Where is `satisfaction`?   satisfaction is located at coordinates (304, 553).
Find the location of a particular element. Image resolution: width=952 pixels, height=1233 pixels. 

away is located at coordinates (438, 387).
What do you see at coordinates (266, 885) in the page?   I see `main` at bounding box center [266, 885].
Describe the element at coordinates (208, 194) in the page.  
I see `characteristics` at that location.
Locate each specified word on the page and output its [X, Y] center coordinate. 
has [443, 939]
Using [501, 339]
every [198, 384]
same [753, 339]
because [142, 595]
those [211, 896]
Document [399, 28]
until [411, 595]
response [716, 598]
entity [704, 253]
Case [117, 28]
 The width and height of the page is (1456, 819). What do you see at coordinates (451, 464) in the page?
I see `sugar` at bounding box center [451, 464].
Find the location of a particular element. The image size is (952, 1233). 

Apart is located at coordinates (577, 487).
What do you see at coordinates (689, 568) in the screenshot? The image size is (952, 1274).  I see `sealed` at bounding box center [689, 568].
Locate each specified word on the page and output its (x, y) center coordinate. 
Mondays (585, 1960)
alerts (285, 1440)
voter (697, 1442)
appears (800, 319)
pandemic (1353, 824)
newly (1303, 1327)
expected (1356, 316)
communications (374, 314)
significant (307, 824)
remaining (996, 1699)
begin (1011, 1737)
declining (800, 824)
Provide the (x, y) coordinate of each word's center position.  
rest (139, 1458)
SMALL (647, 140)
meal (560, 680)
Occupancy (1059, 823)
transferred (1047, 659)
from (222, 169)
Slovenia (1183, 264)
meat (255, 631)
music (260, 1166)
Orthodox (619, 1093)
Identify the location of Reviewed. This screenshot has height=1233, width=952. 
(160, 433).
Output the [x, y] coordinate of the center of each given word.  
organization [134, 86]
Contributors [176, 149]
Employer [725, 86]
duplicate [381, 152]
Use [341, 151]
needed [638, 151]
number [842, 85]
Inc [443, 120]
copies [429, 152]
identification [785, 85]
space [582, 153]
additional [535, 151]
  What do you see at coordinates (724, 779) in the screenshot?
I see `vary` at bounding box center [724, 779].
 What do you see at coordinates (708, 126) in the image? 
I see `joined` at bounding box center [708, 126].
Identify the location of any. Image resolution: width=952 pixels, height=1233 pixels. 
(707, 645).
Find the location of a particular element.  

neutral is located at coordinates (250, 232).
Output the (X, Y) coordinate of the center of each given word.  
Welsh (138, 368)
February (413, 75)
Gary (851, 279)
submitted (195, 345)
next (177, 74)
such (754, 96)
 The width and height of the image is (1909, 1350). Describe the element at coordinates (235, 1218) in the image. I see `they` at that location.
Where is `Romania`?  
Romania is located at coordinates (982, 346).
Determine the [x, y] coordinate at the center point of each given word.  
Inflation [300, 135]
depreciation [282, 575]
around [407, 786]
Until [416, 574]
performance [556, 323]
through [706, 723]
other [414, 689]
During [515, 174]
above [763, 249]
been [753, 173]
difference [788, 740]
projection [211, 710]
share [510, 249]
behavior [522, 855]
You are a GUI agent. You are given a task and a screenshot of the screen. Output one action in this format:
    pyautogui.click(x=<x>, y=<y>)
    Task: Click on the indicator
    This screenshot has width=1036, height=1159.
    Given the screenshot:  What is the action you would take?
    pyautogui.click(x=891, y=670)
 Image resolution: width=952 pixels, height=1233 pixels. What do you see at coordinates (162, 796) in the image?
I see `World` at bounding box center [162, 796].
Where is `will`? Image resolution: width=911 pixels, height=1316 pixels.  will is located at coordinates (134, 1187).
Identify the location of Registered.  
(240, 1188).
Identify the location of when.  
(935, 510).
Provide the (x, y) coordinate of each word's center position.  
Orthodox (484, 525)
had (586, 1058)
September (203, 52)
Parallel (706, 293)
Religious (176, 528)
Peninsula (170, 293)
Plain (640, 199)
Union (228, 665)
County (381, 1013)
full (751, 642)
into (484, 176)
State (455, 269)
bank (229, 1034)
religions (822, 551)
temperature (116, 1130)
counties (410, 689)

WHAT YOU WILL DO: Copy every one of the lines above word for word, keeping each character and number unchanged.

ANSWER TO THE PROBLEM:
Where is `satisfaction`?   satisfaction is located at coordinates (304, 553).
Find the location of a particular element. Image resolution: width=952 pixels, height=1233 pixels. 

away is located at coordinates (438, 387).
What do you see at coordinates (266, 885) in the page?   I see `main` at bounding box center [266, 885].
Describe the element at coordinates (208, 194) in the page.  
I see `characteristics` at that location.
Locate each specified word on the page and output its [X, Y] center coordinate. 
has [443, 939]
Using [501, 339]
every [198, 384]
same [753, 339]
because [142, 595]
those [211, 896]
Document [399, 28]
until [411, 595]
response [716, 598]
entity [704, 253]
Case [117, 28]
 The width and height of the page is (1456, 819). What do you see at coordinates (451, 464) in the page?
I see `sugar` at bounding box center [451, 464].
Find the location of a particular element. The image size is (952, 1233). 

Apart is located at coordinates (577, 487).
What do you see at coordinates (689, 568) in the screenshot? The image size is (952, 1274).  I see `sealed` at bounding box center [689, 568].
Locate each specified word on the page and output its (x, y) center coordinate. 
Mondays (585, 1960)
alerts (285, 1440)
voter (697, 1442)
appears (800, 319)
pandemic (1353, 824)
newly (1303, 1327)
expected (1356, 316)
communications (374, 314)
significant (307, 824)
remaining (996, 1699)
begin (1011, 1737)
declining (800, 824)
Provide the (x, y) coordinate of each word's center position.  
rest (139, 1458)
SMALL (647, 140)
meal (560, 680)
Occupancy (1059, 823)
transferred (1047, 659)
from (222, 169)
Slovenia (1183, 264)
meat (255, 631)
music (260, 1166)
Orthodox (619, 1093)
Identify the location of Reviewed. This screenshot has height=1233, width=952. 
(160, 433).
Output the [x, y] coordinate of the center of each given word.  
organization [134, 86]
Contributors [176, 149]
Employer [725, 86]
duplicate [381, 152]
Use [341, 151]
needed [638, 151]
number [842, 85]
Inc [443, 120]
copies [429, 152]
identification [785, 85]
space [582, 153]
additional [535, 151]
  What do you see at coordinates (724, 779) in the screenshot?
I see `vary` at bounding box center [724, 779].
 What do you see at coordinates (708, 126) in the image? 
I see `joined` at bounding box center [708, 126].
Identify the location of any. Image resolution: width=952 pixels, height=1233 pixels. 
(707, 645).
Find the location of a particular element.  

neutral is located at coordinates (250, 232).
Output the (X, Y) coordinate of the center of each given word.  
Welsh (138, 368)
February (413, 75)
Gary (851, 279)
submitted (195, 345)
next (177, 74)
such (754, 96)
 The width and height of the image is (1909, 1350). Describe the element at coordinates (235, 1218) in the image. I see `they` at that location.
Where is `Romania`?  
Romania is located at coordinates (982, 346).
Determine the [x, y] coordinate at the center point of each given word.  
Inflation [300, 135]
depreciation [282, 575]
around [407, 786]
Until [416, 574]
performance [556, 323]
through [706, 723]
other [414, 689]
During [515, 174]
above [763, 249]
been [753, 173]
difference [788, 740]
projection [211, 710]
share [510, 249]
behavior [522, 855]
You are a GUI agent. You are given a task and a screenshot of the screen. Output one action in this format:
    pyautogui.click(x=<x>, y=<y>)
    Task: Click on the indicator
    This screenshot has width=1036, height=1159.
    Given the screenshot:  What is the action you would take?
    pyautogui.click(x=891, y=670)
 Image resolution: width=952 pixels, height=1233 pixels. What do you see at coordinates (162, 796) in the image?
I see `World` at bounding box center [162, 796].
Where is `will`? Image resolution: width=911 pixels, height=1316 pixels.  will is located at coordinates (134, 1187).
Identify the location of Registered.  
(240, 1188).
Identify the location of when.  
(935, 510).
Provide the (x, y) coordinate of each word's center position.  
Orthodox (484, 525)
had (586, 1058)
September (203, 52)
Parallel (706, 293)
Religious (176, 528)
Peninsula (170, 293)
Plain (640, 199)
Union (228, 665)
County (381, 1013)
full (751, 642)
into (484, 176)
State (455, 269)
bank (229, 1034)
religions (822, 551)
temperature (116, 1130)
counties (410, 689)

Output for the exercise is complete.